La Agencia Nacional de Regulación, Control y Vigilancia Sanitaria (Arcsa), a través de su Dirección Zonal 8, procedió a la clausura de una farmacia ubicada en la primera etapa de la ciudadela La Alborada, al norte de Guayaquil.
Durante la inspección, el equipo técnico detectó la aplicación de inyecciones y sueros en el sitio. Conforme a lo que establece la Ley Orgánica de Salud en su Art. 172, los establecimientos farmacéuticos no pueden realizar procedimientos invasivos o administración de medicamentos en sus dependencias.
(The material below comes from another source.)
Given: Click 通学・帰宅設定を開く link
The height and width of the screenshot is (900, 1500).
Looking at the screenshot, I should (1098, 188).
Adicionalmente, en la verificación de la mercadería se evidenciaron irregularidades en 40 productos farmacéuticos, como medicamentos con fecha de caducidad vencida y muestras médicas de distribución gratuita, cuya venta está prohibida.
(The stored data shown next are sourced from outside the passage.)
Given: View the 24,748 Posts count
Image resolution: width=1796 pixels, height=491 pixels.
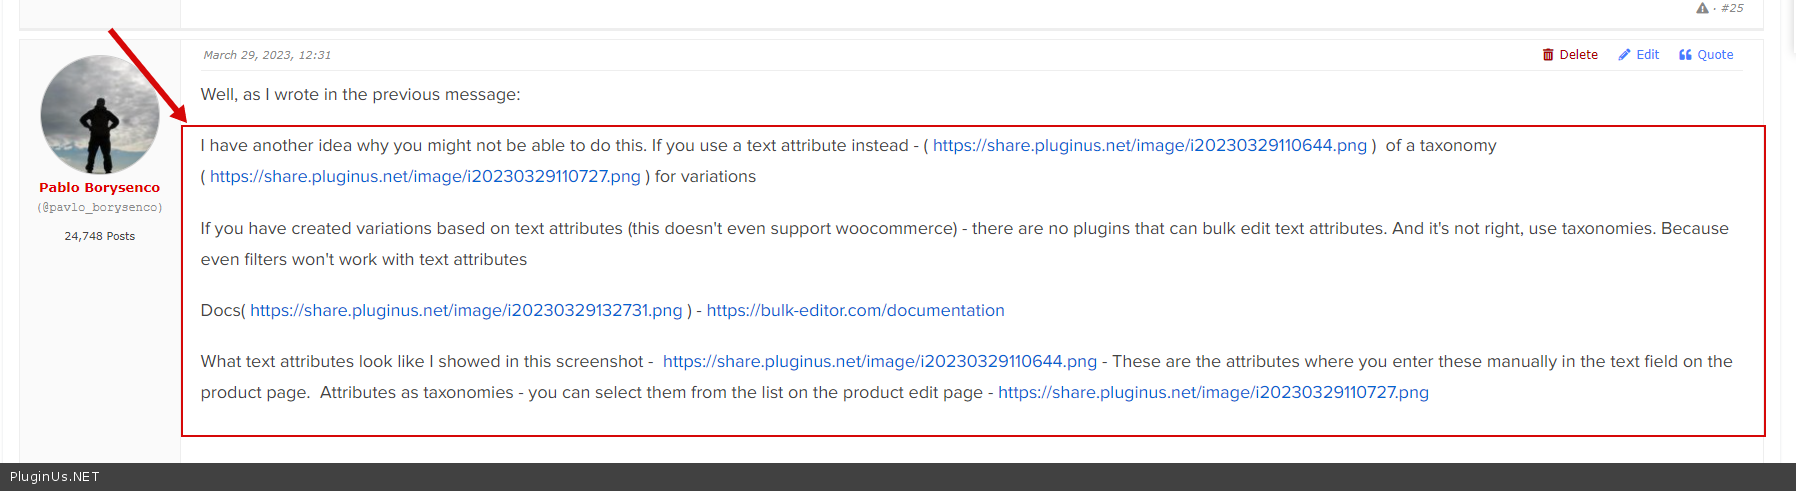Looking at the screenshot, I should (x=100, y=236).
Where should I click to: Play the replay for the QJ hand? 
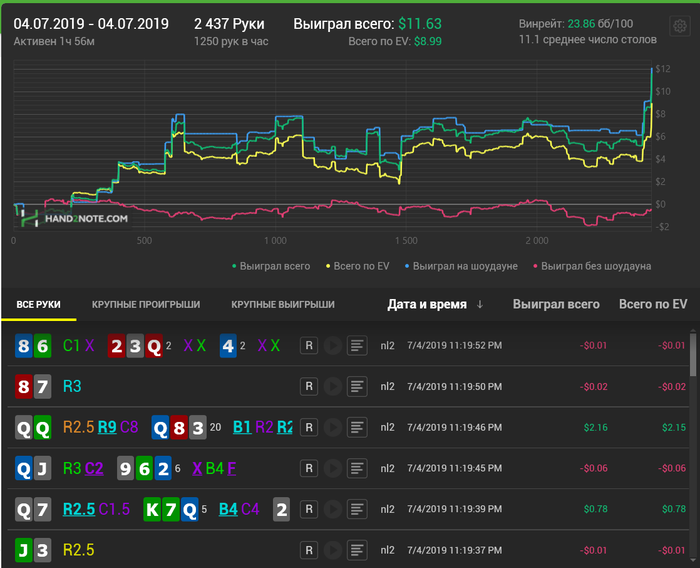333,467
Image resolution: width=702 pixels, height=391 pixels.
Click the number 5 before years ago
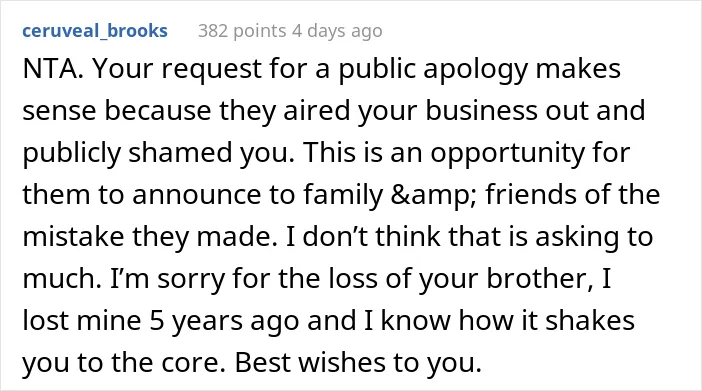[x=157, y=321]
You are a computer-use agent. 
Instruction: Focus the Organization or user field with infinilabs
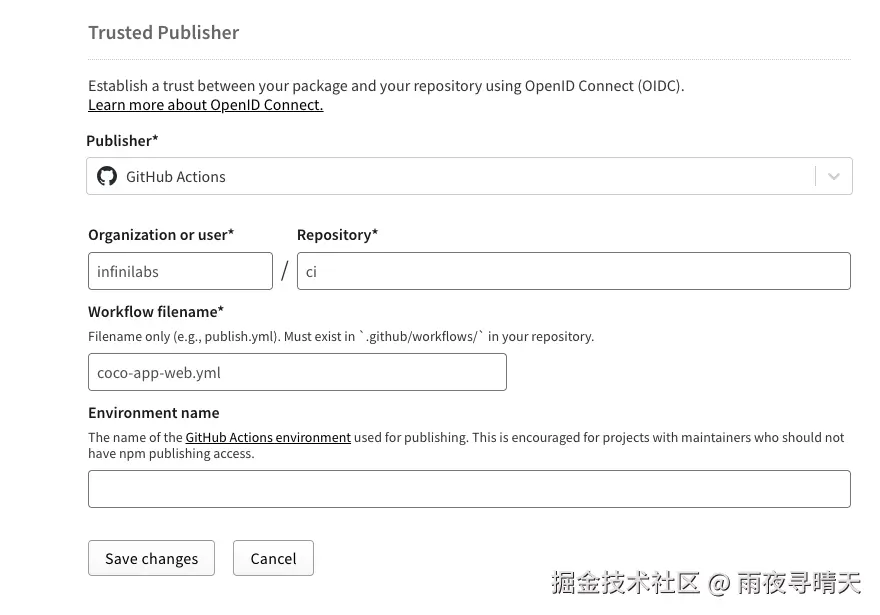point(180,271)
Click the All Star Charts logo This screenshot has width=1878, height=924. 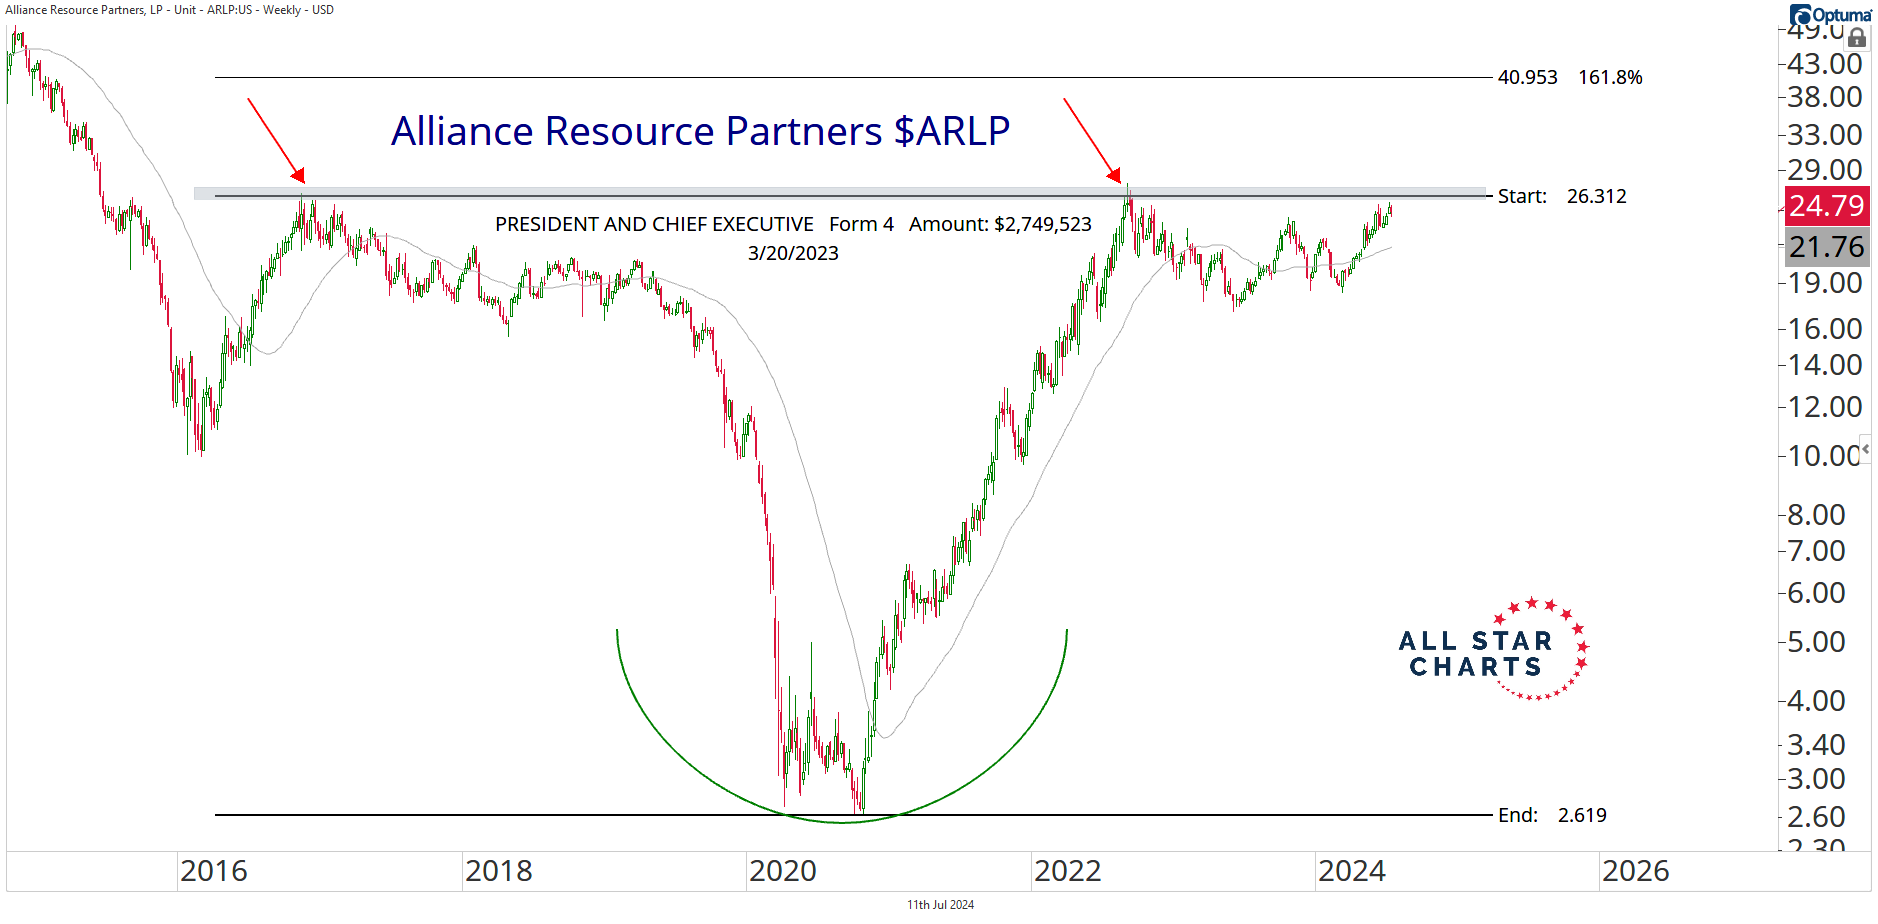coord(1492,652)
De igual forma, el informe técnico constató deficiencias en las condiciones higiénico-sanitarias de la infraestructura, como acumulación de suciedad en perchas, inadecuada gestión de empaques secundarios y presencia de insumos médicos ya manipulados (empaques abiertos). Al finalizar el recorrido, se pudo constatar la presencia de una especie de altar en cuyo interior reposaba un cráneo humano.